TEXTE FOURNI |

« Le terrain est miné car le petit Blanc doit affronter sa blessure intime : admettre que ce qui le révolte le plus profondément ce n’est pas tant qu’il y a plus pauvre et plus illégitime que lui, c’est que l’indigène, malgré tout, sait préserver une part de son être, de son identité et de son histoire, et qu’il mourrait pour les sauver, ce dont lui petit Blanc, a été amputé pour les besoins de l’empire, tirailleur de la première heure ».
BOUTELDJA Houria, 2023, Beaufs et barbares, La Fabrique, p. 150-151
Un an après les avoir lus, ces quelques lignes résonnent toujours dans mon esprit. Elles sont à mon sens indispensables à la compréhension du mal-être identitaire qui règne en France. Qui sommes nous, nous les blancs qui ne peuvent nous rattacher à la culture de tel ou tel ancêtre issu de l’immigration. Sommes-nous simplement et banalement français ? Avec pour seule culture notre blanchité et un roman national qui nous ont été imposés par le haut ? Difficile de s’en satisfaire… Serait-ce là la source de la haine des identitaires ? Une jalousie maladive à l’égard d’individus qui préféreraient mourir que de renoncer à ce qui fait d’eux ce qu’ils sont, là où nous aurions été privés de cette transmission culturelle et identitaire ?
Peut-être. Encore faudrait-il que nous prenions consience de ce qui nous a été arraché. Difficilement envisageable quand on sait à quel point la gauche méprise la question identitaire. Pourtant, l’enjeu semble primordial.
Pour nombre d’entre nous, nos parents ou grands-parents ont été traumatisés par l’école de la République. Il leur a été enseigné la honte de ce qu’ils étaient, ainsi que le mépris de leurs cultures respectives. En seulement deux ou trois générations, nos identités ont été brisées, et remplacées par une identité soi-disant nationale complètement factice.
A titre d’exemple, la langue maternelle de mes grands-parents n’est pas le français, pourtant ils ne sont pas issus de l’immigration. Ils sont nés en Haute-Bretagne, dans une famille où l’on parlait gallo, l’une des dizaines de langues du territoire français. Cette langue, dont ils ont hérité, et qui fait partie intégrante de ce qu’ils sont, ils ne l’ont jamais transmise à leurs enfants.
Pire, aujourd’hui encore, ils restent persuadés qu’il ne s’agit que d’un patois, qu’il ne faudrait pas utiliser devant les autres, sous peine de se couvrir de honte. Ils se souviennent encore des coups de règles que le maître ou les bonnes sœurs infligeaient à leurs camarades de classe qui avaient le malheur de laisser s’échapper quelques mots de gallo.
Pourtant, aucun d’eux ne vient aujourd’hui questionner tout ceci. Il fallait parler français. Le gallo, comme toutes les autres langues de France, c’était pour les pauvres qui voulaient rester pauvres. Était-ce bien ? Était-ce mal ? Aucune importance, c’était comme ça et puis c’est tout.
A l’image de certains parents immigrés qui par volonté d’intégration se refusent à transmettre leur langue à leurs enfants, mes grands-parents ne transmirent pas le gallo à leur descendance. Si bien que ni moi, ni mes parents, qui sommes nés et avons grandi en Haute-Bretagne, ne parlons gallo. Pourtant, il y a un siècle, c’était la langue majoritaire du coin.

SÉRIE DE TÂCHES |
a – Selon le texte fourni, dans quelle région sont nés les grands-parents évoqués ?
b – Comment traduire en anglais cette phrase du texte fourni : « Pourtant, il y a un siècle, c’était la langue majoritaire du coin. » ?
Les enregistrements n'interviennent en rien ici.

ENTRÉES FOURNIES |
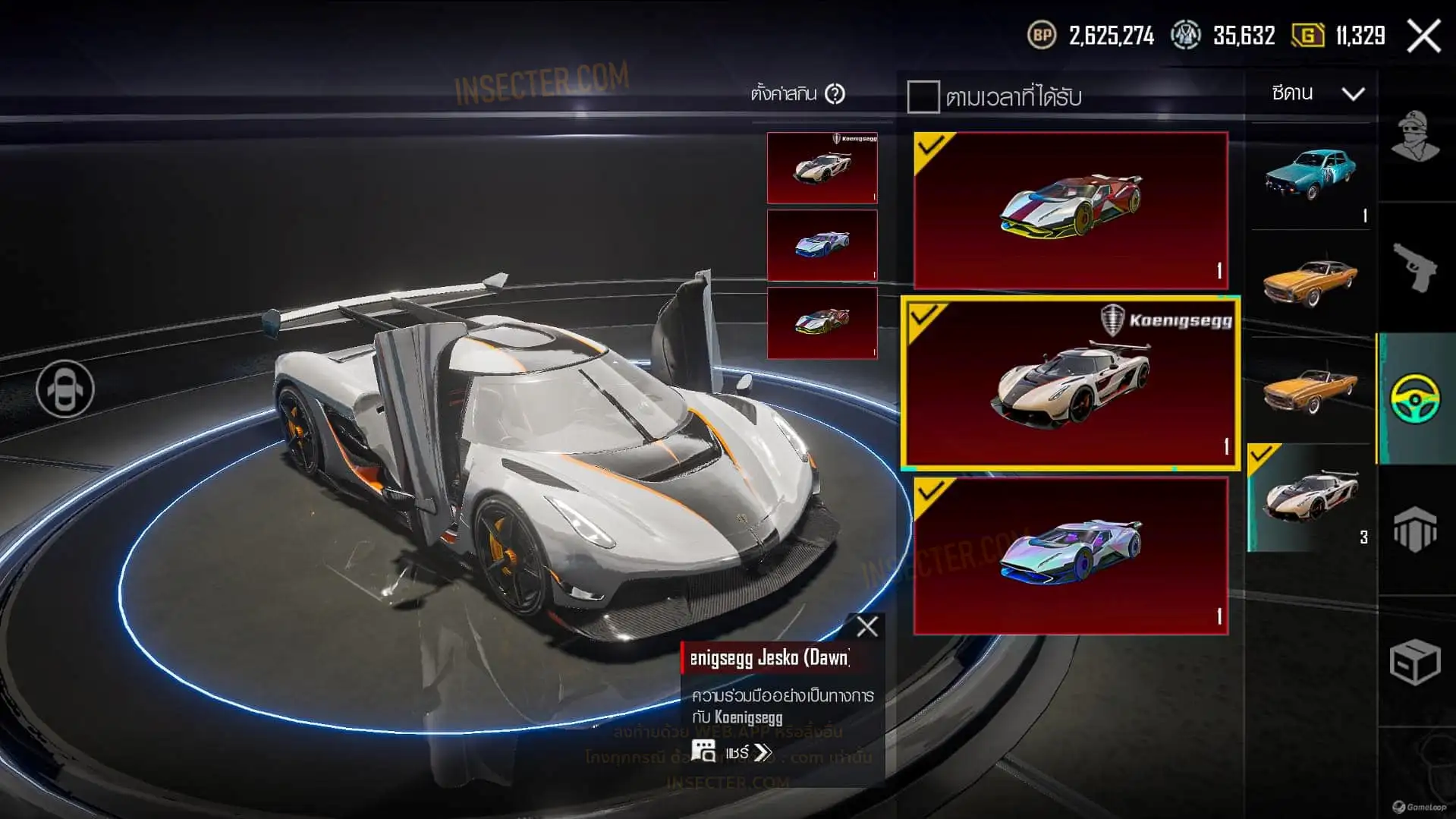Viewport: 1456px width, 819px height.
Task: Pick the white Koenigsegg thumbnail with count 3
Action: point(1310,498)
==
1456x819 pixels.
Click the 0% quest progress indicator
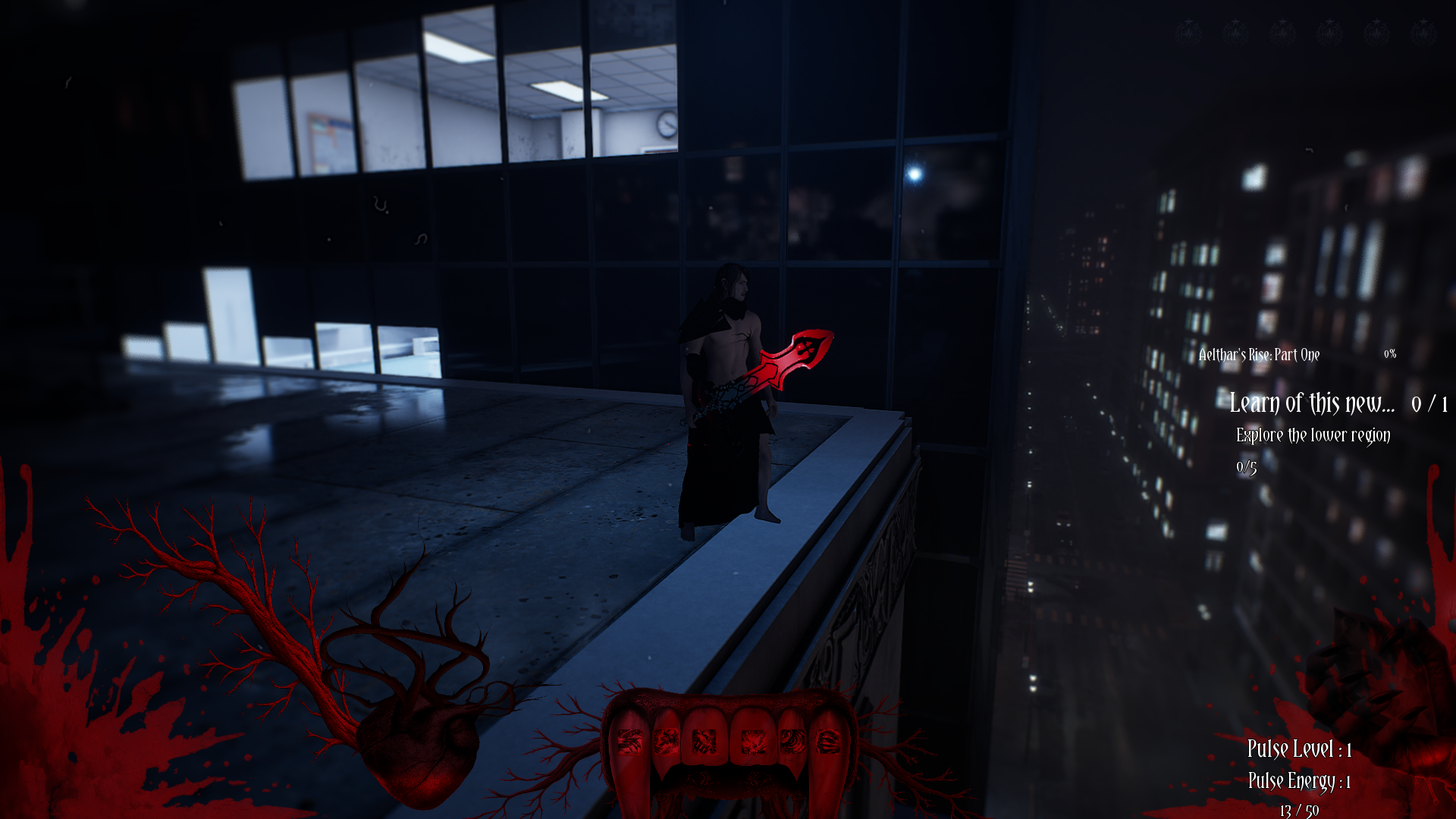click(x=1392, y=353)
--
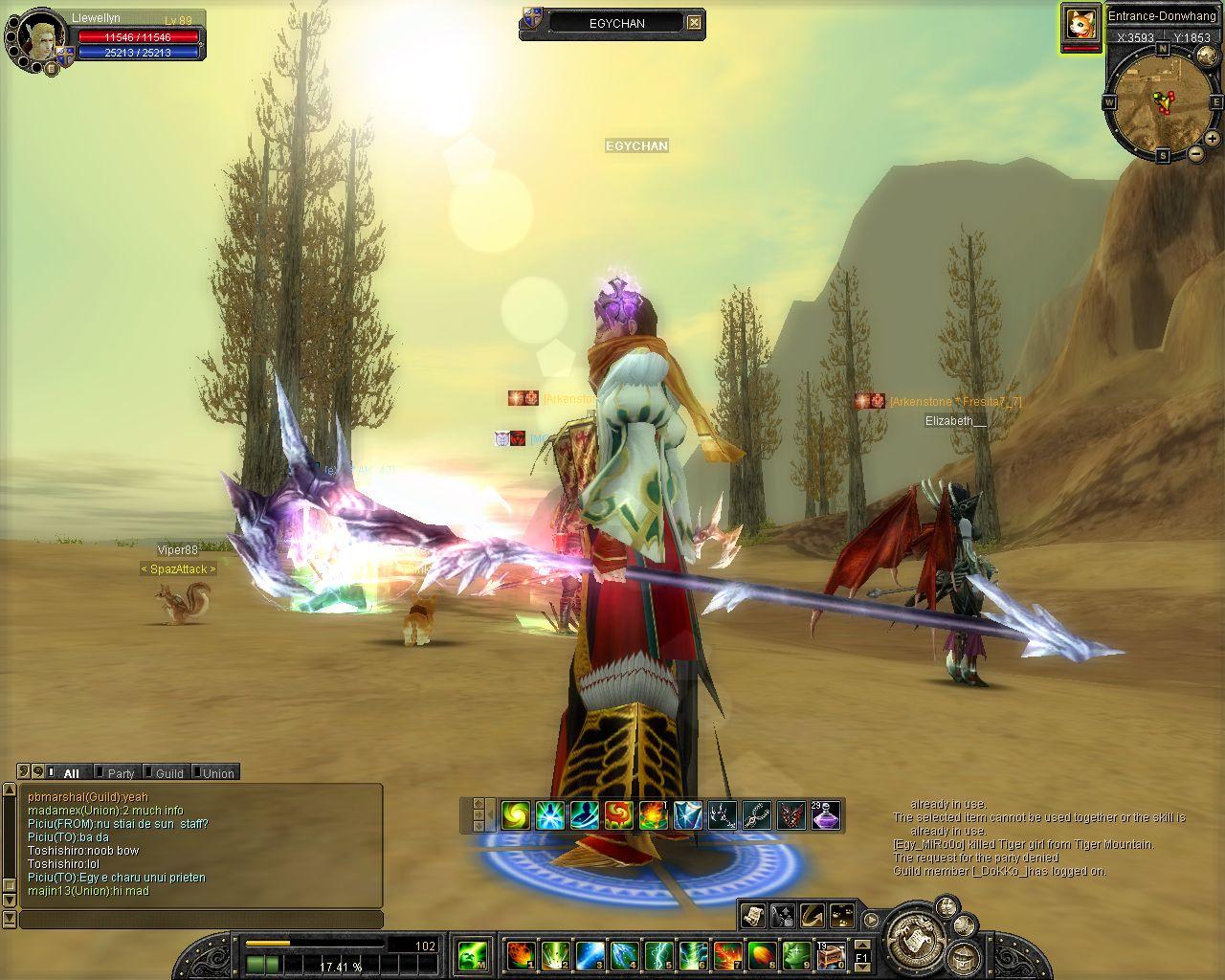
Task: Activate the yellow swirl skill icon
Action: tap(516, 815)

RÉPONSES OBTENUES |
a – En Haute-Bretagne.

b – Yet a century ago, it was the majority language in the area.